Right now eDNA is being used to track carp as they go up the Mississippi river toward the great lakes. Research has also came out on using it for biodiversity assessments in both aquatic and terrestrial systems. It can reduce a lot of human labor and eliminate room for error, and can provide reproduceable evidence for the presence or absence of a target organism.
I was part of a research group where we proved that eDNA can be used in a marine environment to detect recent lionfish. I think there is a lot of room for applying this technique in many different ways.
Steve Gittings: Yes, we're testing it as a way to document levels of biodiversity in national marine sanctuaries in a project called the Marine Biodiversity Observing Network, or MBON. Lots of promise, but still fairly experimental, from what I know. We're hoping it can eventually be used to monitor changes in biodiversity. I wish we could have had it worked out before the lionfish invasion so we could have better tracked the impacts.
As a keen scuba diver who has also undertaken a volunteer reef monitoring expedition in Mexico I have an awareness of this issue, but I think most people do not. Do you feel that it's something that requires more public awareness and are they any plans (other than AMA's of course :) ) to try and make this happen?
James Morris: Public awareness is always key to any conservation issue. The lionfish issue is a hot issue that is frequently in the news, in documentaries, lots of websites, and promoted in the seafood industry. Transitioning awareness to impact is our challenge. We are hopeful that as more people become aware, innovation and science will increase around the lionfish issue. One thing is for sure, the lionfish problem isn't going away! Check out our live lionfish news feed on the lionfish web portal!
How about the eggs? Can somehow Lionfish eggs be easily identified, caught and/or destroyed?
James Morris: Not easily! Lionfish release a hollow balloon of eggs similar to other scorpionfishes in the Atlantic. It would be very hard to tell lionfish eggs apart from some of the other scorpionfishes. That said, we wonder if the lack of egg predation could partly explain the success of lionfish in the Atlantic. Lionfish eggs themselves are believed to contain a toxin to defend them from egg predators. This is an interesting area for future research. For a review of lionfish eggs and reproduction and much more, check out the lionfish manual.
Could lionfish venom have any conceivable scientific use and is there research going on along these lines?
Bear in mind I am not in any way a scientist so this might be a terribly dumb question!
James Morris: Lionfish venom does have medicinal properties and can be effective at reducing tumors. There has been a lot of work on scorpionfish venom in India although it does not appear that this work has led to the commercialization of lionfish venom. Unfortunately, venoms that do become commercial are typically produced synthetically as the supply from the wild can be more expensive and cause conservation issues. So, we don't expect that demand for lionfish venom would provide long term fishing pressure.

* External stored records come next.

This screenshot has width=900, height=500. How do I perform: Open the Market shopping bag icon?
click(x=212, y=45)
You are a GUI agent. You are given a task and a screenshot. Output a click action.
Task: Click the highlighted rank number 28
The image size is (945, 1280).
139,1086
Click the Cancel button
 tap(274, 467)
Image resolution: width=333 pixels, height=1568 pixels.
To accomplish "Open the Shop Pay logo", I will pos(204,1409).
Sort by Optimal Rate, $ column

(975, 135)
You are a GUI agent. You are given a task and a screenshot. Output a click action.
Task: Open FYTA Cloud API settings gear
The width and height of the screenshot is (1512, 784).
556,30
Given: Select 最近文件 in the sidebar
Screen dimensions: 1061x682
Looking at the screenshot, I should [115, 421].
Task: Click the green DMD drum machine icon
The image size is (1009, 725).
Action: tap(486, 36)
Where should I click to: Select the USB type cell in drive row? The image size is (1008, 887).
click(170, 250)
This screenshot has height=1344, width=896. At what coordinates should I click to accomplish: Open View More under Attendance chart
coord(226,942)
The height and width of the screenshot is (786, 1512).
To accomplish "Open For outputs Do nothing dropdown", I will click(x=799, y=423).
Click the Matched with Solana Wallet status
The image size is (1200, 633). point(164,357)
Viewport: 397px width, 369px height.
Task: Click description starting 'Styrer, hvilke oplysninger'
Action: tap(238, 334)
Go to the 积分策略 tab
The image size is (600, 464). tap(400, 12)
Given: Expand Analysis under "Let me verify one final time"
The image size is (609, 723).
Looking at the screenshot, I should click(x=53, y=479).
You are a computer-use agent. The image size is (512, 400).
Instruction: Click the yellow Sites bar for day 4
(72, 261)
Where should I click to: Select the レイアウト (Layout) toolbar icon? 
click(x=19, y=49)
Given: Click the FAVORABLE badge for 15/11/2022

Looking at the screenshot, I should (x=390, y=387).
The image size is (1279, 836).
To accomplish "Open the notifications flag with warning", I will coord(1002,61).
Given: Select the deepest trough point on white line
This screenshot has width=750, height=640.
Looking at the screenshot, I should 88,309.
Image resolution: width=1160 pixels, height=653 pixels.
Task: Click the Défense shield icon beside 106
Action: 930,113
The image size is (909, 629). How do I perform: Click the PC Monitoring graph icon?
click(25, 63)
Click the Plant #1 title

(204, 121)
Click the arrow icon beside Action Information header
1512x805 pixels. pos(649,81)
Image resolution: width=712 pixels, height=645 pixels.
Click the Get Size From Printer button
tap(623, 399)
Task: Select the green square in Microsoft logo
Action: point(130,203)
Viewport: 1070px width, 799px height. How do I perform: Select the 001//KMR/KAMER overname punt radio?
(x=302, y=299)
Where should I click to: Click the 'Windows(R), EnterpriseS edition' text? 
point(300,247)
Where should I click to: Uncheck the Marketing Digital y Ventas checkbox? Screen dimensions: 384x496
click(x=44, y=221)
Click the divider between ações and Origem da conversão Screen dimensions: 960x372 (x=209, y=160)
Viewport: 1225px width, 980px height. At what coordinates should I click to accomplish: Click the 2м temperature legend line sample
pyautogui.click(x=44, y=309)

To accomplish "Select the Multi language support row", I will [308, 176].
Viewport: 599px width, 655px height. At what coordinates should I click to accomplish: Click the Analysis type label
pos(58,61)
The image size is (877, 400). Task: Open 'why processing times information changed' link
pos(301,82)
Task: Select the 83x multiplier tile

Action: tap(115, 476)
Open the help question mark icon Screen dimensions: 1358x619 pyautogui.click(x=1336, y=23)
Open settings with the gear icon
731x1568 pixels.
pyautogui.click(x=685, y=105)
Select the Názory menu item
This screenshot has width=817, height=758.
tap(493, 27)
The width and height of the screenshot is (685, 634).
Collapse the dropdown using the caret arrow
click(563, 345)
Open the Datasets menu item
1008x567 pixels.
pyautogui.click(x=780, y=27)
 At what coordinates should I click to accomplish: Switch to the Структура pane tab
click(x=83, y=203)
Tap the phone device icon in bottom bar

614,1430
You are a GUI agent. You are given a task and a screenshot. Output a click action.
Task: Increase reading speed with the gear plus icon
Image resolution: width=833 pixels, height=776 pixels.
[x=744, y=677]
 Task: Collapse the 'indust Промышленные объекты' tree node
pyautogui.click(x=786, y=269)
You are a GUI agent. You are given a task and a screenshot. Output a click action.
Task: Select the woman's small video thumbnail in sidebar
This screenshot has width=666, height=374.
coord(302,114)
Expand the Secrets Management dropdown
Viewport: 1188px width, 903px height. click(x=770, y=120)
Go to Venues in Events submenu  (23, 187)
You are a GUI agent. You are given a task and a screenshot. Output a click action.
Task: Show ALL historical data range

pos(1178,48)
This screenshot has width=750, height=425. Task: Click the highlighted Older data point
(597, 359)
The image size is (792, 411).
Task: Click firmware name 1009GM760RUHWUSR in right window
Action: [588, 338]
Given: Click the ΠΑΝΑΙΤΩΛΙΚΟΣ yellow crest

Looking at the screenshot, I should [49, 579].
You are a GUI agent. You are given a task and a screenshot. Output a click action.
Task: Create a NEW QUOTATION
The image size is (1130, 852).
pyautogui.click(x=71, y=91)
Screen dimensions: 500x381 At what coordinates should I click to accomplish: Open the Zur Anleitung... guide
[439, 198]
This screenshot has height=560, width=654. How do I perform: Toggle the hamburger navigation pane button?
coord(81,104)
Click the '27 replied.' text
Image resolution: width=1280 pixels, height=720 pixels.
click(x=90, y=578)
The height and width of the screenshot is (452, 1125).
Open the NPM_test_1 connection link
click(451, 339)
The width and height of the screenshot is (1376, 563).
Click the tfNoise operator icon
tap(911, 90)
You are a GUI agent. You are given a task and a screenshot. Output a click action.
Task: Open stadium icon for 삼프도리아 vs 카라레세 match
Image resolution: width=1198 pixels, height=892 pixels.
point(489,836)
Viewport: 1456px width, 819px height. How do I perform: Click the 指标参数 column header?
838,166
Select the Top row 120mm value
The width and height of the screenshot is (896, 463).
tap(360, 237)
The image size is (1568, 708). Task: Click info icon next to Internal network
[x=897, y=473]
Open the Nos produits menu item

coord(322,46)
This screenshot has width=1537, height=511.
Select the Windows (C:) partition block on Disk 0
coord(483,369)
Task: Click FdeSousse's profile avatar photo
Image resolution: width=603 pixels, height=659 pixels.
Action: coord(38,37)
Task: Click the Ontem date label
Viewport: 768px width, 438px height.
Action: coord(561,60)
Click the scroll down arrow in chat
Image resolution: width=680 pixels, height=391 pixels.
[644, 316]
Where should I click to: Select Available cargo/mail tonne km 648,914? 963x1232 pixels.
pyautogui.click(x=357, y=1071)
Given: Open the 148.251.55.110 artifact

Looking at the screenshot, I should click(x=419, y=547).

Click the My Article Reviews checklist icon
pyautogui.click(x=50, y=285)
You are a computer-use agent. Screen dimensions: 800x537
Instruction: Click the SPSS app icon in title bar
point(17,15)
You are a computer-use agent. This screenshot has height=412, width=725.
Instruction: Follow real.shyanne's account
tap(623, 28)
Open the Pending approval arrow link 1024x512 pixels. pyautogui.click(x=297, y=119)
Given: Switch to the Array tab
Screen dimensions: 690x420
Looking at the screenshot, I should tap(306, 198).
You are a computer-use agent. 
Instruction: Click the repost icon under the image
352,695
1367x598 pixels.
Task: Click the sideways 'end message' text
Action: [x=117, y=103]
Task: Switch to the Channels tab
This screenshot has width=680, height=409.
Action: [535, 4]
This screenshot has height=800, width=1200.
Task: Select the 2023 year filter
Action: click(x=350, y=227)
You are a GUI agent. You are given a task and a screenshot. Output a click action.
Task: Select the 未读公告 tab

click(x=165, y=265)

I recently went to Little Cayman Island on a diving trip and saw many Lionfish on my dives. I also had Lionfish to eat at several restaurants on the Island...and it was very tasty! What can we do to start pressuring grocery store and restaurant chains to sell Lionfish? Are there any chains that are actively selling Lionfish now?
James Morris: Ask your local seafood supplier if they can get lionfish! Consumers have to ask and be willing to pay in order to increase demand.